-- Start of Data --

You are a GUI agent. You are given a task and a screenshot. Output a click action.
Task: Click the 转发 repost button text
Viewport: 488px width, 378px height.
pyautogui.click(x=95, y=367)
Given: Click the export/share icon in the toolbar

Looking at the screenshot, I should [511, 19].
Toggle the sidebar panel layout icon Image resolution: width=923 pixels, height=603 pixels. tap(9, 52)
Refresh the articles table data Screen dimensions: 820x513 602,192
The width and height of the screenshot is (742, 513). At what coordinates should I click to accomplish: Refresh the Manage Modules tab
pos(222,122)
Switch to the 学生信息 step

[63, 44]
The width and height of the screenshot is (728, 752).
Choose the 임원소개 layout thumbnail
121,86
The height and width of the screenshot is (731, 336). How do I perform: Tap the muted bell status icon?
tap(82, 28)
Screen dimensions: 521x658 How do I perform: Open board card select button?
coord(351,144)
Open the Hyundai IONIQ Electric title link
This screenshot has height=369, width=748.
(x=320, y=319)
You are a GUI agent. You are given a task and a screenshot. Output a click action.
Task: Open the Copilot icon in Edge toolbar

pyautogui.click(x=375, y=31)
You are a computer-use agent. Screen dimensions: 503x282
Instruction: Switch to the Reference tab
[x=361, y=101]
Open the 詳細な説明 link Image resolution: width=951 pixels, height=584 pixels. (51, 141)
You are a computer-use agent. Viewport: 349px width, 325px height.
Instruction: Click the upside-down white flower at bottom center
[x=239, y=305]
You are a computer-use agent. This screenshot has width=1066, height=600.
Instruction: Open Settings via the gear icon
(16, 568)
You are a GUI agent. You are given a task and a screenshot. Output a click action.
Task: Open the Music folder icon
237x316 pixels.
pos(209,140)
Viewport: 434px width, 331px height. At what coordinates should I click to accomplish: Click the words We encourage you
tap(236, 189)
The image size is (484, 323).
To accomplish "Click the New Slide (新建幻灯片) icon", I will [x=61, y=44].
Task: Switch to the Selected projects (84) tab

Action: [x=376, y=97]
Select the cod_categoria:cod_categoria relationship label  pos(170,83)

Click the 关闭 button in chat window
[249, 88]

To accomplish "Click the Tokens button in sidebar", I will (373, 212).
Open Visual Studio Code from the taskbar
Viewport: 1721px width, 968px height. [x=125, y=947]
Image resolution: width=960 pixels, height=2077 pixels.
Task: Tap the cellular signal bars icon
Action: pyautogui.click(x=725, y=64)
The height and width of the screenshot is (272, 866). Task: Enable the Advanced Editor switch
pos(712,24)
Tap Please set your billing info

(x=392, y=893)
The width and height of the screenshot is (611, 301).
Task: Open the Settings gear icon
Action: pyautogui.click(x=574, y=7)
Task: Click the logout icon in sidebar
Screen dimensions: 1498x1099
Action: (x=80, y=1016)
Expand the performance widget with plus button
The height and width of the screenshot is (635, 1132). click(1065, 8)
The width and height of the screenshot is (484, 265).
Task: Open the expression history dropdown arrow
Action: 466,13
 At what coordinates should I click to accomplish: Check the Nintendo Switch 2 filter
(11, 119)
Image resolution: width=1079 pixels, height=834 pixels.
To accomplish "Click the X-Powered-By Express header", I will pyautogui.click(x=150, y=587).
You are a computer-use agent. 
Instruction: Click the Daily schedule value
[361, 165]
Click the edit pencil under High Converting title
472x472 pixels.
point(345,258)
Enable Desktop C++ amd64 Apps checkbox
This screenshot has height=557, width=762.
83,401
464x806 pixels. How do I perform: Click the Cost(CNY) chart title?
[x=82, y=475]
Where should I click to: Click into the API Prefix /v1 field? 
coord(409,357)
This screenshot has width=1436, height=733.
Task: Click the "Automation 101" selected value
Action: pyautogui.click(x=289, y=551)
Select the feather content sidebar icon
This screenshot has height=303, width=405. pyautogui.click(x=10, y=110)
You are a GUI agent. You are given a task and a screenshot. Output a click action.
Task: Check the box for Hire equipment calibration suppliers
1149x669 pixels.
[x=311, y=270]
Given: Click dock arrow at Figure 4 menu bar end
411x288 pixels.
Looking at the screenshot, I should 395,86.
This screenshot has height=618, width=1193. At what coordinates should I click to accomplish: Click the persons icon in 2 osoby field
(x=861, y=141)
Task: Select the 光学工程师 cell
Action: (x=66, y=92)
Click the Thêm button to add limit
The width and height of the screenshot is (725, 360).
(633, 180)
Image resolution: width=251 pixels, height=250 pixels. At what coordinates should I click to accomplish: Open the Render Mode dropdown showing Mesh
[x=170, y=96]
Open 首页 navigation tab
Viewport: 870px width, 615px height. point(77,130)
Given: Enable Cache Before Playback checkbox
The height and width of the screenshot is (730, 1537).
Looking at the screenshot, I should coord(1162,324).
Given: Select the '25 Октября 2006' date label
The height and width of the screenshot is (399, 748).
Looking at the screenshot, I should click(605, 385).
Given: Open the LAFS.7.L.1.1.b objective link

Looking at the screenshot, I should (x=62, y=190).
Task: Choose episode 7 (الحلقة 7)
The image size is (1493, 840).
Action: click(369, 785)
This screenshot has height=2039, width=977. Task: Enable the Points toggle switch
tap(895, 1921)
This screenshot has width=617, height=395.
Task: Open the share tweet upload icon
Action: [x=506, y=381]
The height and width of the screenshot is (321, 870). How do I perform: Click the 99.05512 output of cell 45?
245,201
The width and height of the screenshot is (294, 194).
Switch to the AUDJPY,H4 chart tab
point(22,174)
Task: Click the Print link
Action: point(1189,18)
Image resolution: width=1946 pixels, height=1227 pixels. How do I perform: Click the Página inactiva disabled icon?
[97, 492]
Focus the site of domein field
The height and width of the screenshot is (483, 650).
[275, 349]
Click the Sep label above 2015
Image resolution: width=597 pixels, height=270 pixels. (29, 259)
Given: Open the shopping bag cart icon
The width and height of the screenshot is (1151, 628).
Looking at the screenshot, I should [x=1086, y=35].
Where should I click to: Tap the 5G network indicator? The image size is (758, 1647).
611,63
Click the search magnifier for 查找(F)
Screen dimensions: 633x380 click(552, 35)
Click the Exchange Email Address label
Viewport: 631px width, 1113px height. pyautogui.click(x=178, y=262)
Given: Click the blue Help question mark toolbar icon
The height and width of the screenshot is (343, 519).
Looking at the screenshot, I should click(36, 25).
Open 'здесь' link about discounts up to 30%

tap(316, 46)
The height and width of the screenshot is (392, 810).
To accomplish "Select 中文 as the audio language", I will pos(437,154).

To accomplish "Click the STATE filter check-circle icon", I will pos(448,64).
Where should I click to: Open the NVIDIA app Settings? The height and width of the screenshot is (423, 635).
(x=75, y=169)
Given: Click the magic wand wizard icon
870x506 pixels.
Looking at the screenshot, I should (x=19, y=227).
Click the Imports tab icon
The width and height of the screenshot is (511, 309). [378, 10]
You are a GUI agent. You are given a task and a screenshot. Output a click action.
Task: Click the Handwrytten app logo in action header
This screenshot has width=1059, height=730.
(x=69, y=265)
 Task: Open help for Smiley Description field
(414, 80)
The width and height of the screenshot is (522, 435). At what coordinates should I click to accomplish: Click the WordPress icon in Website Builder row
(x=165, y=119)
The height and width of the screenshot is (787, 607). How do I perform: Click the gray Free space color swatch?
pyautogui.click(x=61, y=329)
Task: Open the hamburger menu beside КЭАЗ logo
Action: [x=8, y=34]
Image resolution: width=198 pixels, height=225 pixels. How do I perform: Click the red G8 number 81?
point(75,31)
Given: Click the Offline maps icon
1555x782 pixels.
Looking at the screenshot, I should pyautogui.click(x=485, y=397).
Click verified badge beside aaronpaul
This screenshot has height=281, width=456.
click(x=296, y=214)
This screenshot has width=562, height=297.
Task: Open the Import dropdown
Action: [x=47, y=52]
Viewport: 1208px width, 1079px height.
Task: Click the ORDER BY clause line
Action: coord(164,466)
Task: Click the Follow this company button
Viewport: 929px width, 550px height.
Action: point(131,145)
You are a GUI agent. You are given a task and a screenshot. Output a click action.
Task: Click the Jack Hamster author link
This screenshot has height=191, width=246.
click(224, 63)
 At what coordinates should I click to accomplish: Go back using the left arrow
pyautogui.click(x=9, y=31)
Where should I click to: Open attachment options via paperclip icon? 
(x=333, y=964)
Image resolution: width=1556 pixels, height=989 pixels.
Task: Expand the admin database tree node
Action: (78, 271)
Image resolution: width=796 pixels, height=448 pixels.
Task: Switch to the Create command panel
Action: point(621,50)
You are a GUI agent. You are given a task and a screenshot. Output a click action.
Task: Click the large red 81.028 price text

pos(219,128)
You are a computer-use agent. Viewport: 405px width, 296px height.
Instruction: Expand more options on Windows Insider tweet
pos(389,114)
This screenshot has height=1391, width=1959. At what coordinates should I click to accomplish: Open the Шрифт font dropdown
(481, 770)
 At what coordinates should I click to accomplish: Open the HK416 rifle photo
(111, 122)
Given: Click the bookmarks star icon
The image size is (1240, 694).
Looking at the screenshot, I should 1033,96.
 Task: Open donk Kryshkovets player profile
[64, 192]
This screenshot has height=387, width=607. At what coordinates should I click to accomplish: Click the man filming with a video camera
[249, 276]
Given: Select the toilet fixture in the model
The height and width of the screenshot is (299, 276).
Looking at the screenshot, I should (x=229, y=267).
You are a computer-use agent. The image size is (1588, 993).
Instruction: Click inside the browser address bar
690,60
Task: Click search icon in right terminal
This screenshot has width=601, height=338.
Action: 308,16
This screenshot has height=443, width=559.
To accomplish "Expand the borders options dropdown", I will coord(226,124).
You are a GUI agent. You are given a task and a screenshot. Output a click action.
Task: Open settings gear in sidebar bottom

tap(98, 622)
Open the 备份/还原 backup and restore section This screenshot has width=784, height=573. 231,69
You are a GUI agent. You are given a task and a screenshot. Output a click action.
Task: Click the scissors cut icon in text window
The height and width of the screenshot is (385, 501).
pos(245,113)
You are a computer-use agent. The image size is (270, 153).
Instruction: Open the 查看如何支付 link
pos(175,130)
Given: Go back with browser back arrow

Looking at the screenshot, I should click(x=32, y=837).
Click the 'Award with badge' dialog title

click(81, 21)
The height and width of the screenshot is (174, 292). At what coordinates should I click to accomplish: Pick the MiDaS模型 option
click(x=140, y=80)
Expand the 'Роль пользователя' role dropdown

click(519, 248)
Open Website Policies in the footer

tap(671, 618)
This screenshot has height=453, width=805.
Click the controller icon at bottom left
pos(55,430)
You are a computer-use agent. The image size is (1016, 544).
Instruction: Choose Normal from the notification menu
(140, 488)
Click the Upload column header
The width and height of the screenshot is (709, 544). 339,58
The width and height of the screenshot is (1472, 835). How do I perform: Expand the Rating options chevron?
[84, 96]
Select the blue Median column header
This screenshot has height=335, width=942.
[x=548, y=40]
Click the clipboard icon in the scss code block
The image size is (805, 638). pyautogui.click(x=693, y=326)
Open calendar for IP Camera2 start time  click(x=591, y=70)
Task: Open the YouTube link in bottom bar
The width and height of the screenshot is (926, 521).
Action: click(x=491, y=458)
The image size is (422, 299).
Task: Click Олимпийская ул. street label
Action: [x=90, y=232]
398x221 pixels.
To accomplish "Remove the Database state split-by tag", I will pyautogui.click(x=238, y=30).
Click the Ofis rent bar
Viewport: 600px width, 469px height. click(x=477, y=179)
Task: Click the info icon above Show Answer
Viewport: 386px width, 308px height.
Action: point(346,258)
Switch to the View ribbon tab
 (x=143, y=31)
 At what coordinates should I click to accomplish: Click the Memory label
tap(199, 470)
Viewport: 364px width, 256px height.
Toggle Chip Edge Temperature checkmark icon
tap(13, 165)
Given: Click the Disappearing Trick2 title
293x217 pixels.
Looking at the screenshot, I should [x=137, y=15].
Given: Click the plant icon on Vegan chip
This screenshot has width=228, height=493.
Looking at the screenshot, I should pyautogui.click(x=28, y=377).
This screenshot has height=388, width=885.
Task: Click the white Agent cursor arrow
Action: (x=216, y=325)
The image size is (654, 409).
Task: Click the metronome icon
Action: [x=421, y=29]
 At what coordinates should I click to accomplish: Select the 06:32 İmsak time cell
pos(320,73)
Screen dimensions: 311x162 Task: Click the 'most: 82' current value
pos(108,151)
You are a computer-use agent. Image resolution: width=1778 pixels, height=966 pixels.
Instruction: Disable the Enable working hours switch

-- End of Data --

▸ Challenge:
Output the data lines from the line with "464x806 pixels. How" to the line with "Looking at the screenshot, I should coord(1162,324)." as a Markdown table with the columns Row and Line. Give a row number for each line and leave out blank lines.

▸ Finished exercise:
| Row | Line |
|---|---|
| 1 | 464x806 pixels. How do I perform: Click the Cost(CNY) chart title? |
| 2 | [x=82, y=475] |
| 3 | Where should I click to: Click into the API Prefix /v1 field?  |
| 4 | coord(409,357) |
| 5 | This screenshot has width=1436, height=733. |
| 6 | Task: Click the "Automation 101" selected value |
| 7 | Action: pyautogui.click(x=289, y=551) |
| 8 | Select the feather content sidebar icon |
| 9 | This screenshot has height=303, width=405. pyautogui.click(x=10, y=110) |
| 10 | You are a GUI agent. You are given a task and a screenshot. Output a click action. |
| 11 | Task: Check the box for Hire equipment calibration suppliers |
| 12 | 1149x669 pixels. |
| 13 | [x=311, y=270] |
| 14 | Given: Click dock arrow at Figure 4 menu bar end |
| 15 | 411x288 pixels. |
| 16 | Looking at the screenshot, I should 395,86. |
| 17 | This screenshot has height=618, width=1193. At what coordinates should I click to accomplish: Click the persons icon in 2 osoby field |
| 18 | (x=861, y=141) |
| 19 | Task: Select the 光学工程师 cell |
| 20 | Action: (x=66, y=92) |
| 21 | Click the Thêm button to add limit |
| 22 | The width and height of the screenshot is (725, 360). |
| 23 | (633, 180) |
| 24 | Image resolution: width=251 pixels, height=250 pixels. At what coordinates should I click to accomplish: Open the Render Mode dropdown showing Mesh |
| 25 | [x=170, y=96] |
| 26 | Open 首页 navigation tab |
| 27 | Viewport: 870px width, 615px height. point(77,130) |
| 28 | Given: Enable Cache Before Playback checkbox |
| 29 | The height and width of the screenshot is (730, 1537). |
| 30 | Looking at the screenshot, I should coord(1162,324). |